Try it yourself: go to https://en.wikisource.org/wiki/Wikisource:Scriptorium on a phone (browser phone mode is cheating unless you do not touch the mouse or keyboard) and try to comment on the section about T.S. Eliot without using the ToC.


Also, since the Scriptorium, allied discussion spaces and user pages are the about the only part of WS that are even vaguely possible to edit in any meaningful sense due a near-complete lack of mobile editing capabilities, having these exact page rendered basically non-navigable is a very strange choice to me.

@Inductiveload thank you for clarifying. To summarize:

  1. When js is not enabled, all pages could benefit from a table of contents, because the sections are uncollapsed, and therefore don't form a pseudo-TOC
  2. It is not possible with the current pseudo-toc solution, to easily navigate to sub-sections of articles. This is particularly an issue on certain types of discussion pages (e.g. try finding "Author:T. S. Eliot‎ vs Author:Thomas Stearns Eliot" in https://en.m.wikisource.org/wiki/Wikisource:Scriptorium), and on articles with many large sections & sub-sections (e.g. try finding "American aviation" in https://en.wikipedia.org/wiki/United_States)

@alexhollender Yes, that's a fair summary. Also

  • It is not possible to get any overview (whether or not you want to navigate to it, you do want to know if it exists) of the content of any page which has either:
    • any headings below the top level (i.e. beyond what is in the pseudo-TOC), and/or,
    • any sections that are "stickily expanded" when the page loads, and/or,
    • The user has "expand all sections" enabled in their mobile settings

Also instead of A/B testing based on the highly suspect metric of time-on-page as a proxy of "success", I suggest a hallway test: choose the United States article, with default settings, take a phone into the hallway, hand it to someone who is not an engineer and ask them to tell you how many miles of road there are in the US.

Furthermore, if the question is "should we show the ToC or not?" I do suggest that at least one of the arms of the test does actually contain the ToC in question.

Thanks Inductiveload for explaining this issue so clearly. I share everything you said.

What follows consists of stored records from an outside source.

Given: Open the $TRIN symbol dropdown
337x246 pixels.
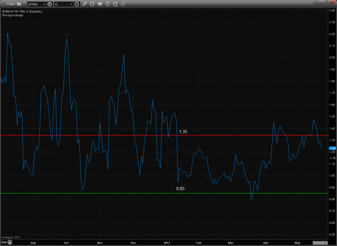Looking at the screenshot, I should point(44,4).
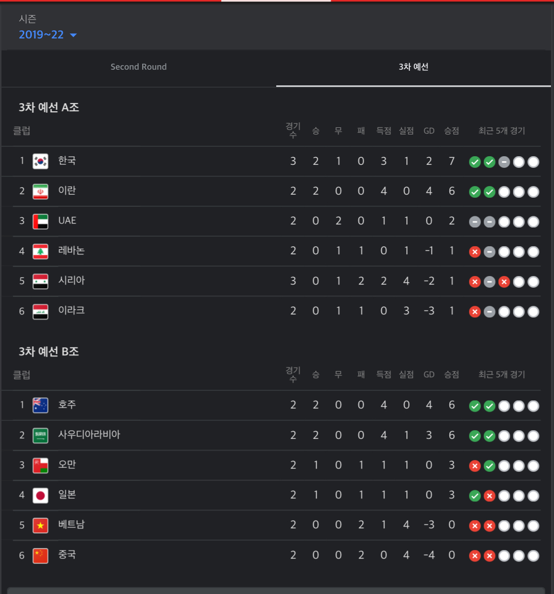Click the China flag icon
554x594 pixels.
click(40, 556)
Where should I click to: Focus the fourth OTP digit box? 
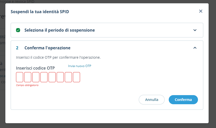pyautogui.click(x=44, y=77)
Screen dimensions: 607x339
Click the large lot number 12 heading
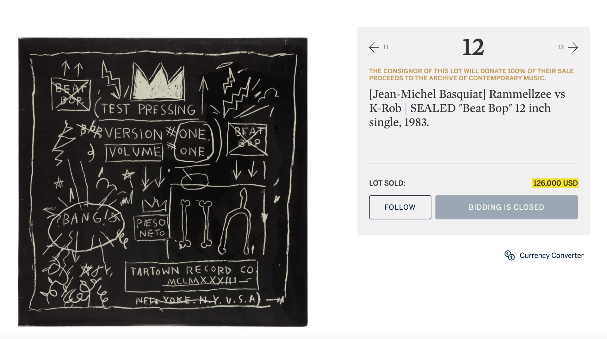[x=473, y=47]
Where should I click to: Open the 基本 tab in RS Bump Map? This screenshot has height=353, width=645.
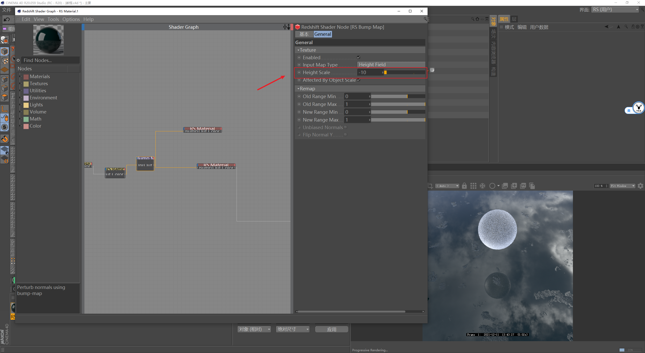(304, 34)
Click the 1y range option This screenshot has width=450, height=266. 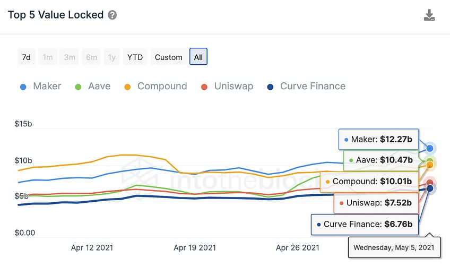pos(112,57)
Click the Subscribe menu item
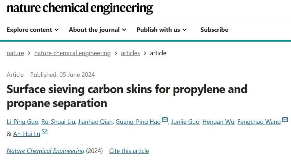The height and width of the screenshot is (161, 291). pos(214,30)
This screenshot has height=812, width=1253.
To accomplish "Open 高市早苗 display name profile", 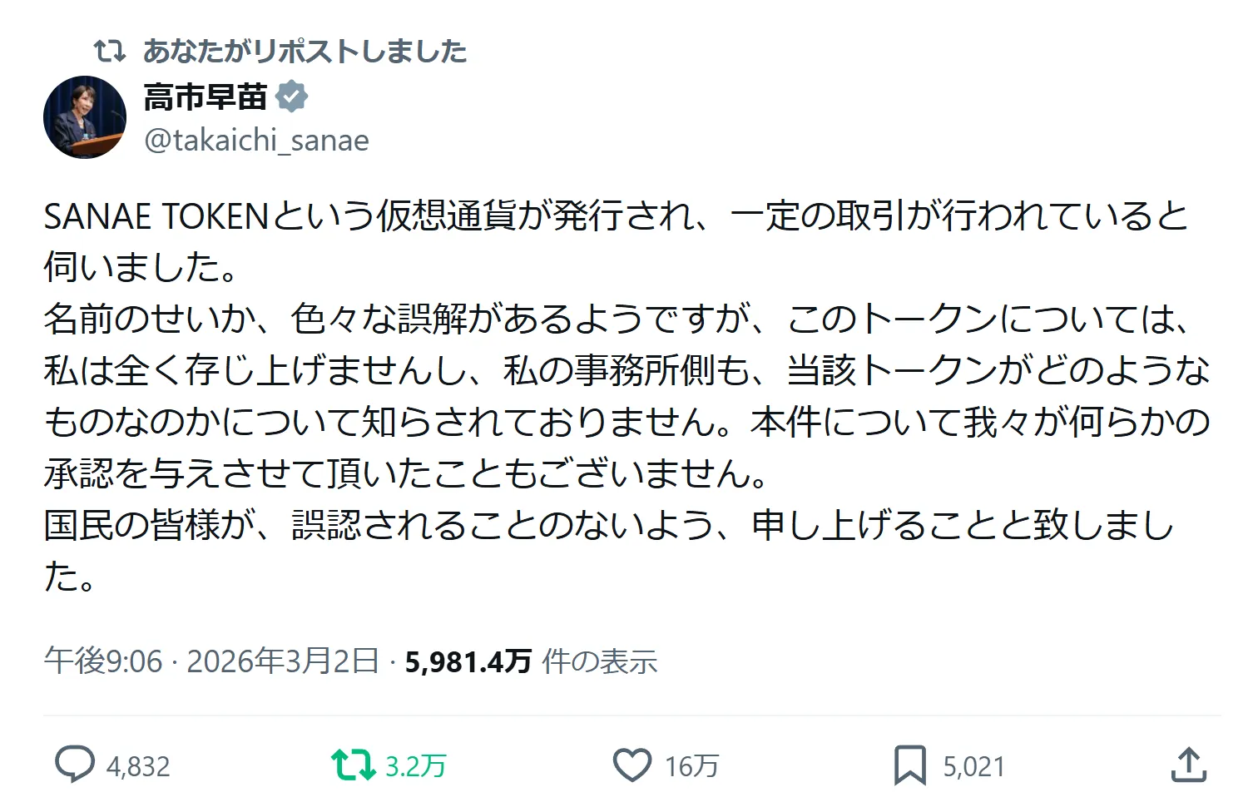I will pyautogui.click(x=205, y=97).
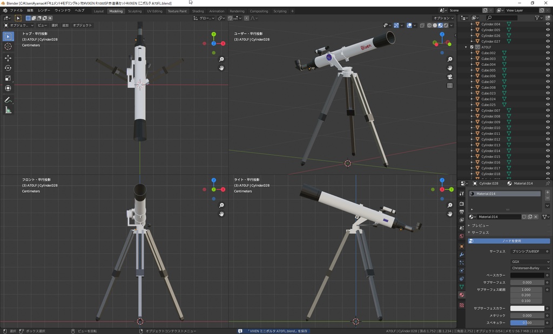Viewport: 553px width, 334px height.
Task: Select the Rotate tool in left toolbar
Action: (x=8, y=68)
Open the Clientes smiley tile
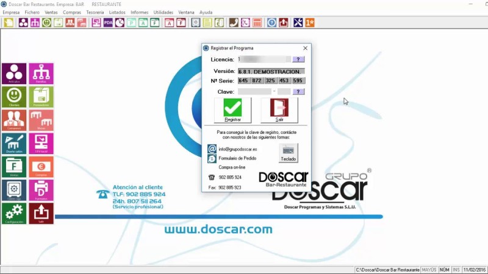 [14, 97]
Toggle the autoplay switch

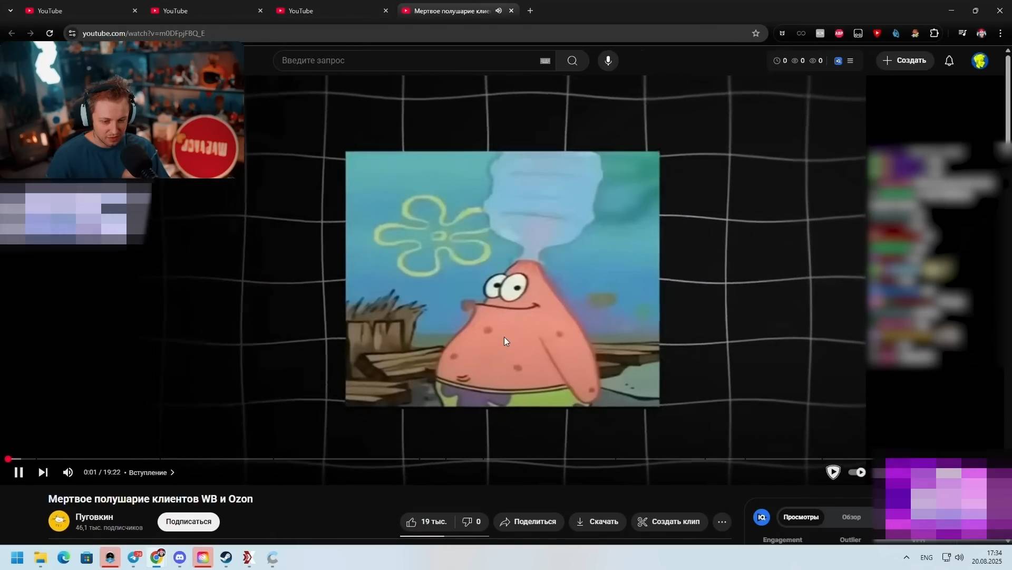[857, 472]
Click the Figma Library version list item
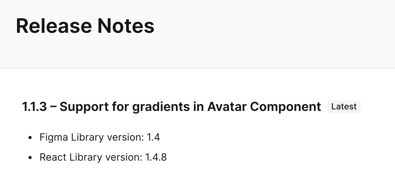Image resolution: width=395 pixels, height=190 pixels. [100, 137]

It does not apply only to large articles, but also to mid-size articles, and to most non-stub articles. And I fail to understand why the excellent solution you provided (a simple "Contents" link, since the TOC would be collapsed by default) would cause any nuisance to anybody. The fact that Mobile.css is loaded late is not sufficient to remove the possibility to access to sub-sections of articles.

Thanks Seudo!

The fact that Mobile.css is loaded late is not sufficient to remove the possibility to access to sub-sections of articles.

I agree, but also this only matters because the Mobile.css is used at enWS to undo the built-in TOC hiding mechanism. If you just don't hide the TOC in the first place (e.g. patch 731296), there is no such issue: the TOC is there immediately on page load.

Change 731296 abandoned by Jdlrobson:

[mediawiki/skins/MinervaNeue@master] Make TOCs visible on all mobile screens

Reason:

Not going to happen like this. Let's continue on Phabricator to work out a better general solution.

https://gerrit.wikimedia.org/r/731296

Jdlrobson renamed this task from Table of contents does not appear in Minerva at mobile resolution to Provide control to change current section heading (Table of contents does not appear in Minerva at mobile resolution).Feb 10 2022, 4:32 PM
Jdlrobson updated the task description. (Show Details)
Jdlrobson updated the task description. (Show Details)
Jdlrobson renamed this task from Provide control to change current section heading (Table of contents does not appear in Minerva at mobile resolution) to [Design, needs analysis] Provide control to change current section heading (Table of contents does not appear in Minerva at mobile resolution).Tue, Jun 11, 4:26 PM
Jdlrobson added a project: Content Discovery.
Jdlrobson moved this task from Holding area (temporary) to Groomed on the Web-Team-Backlog board.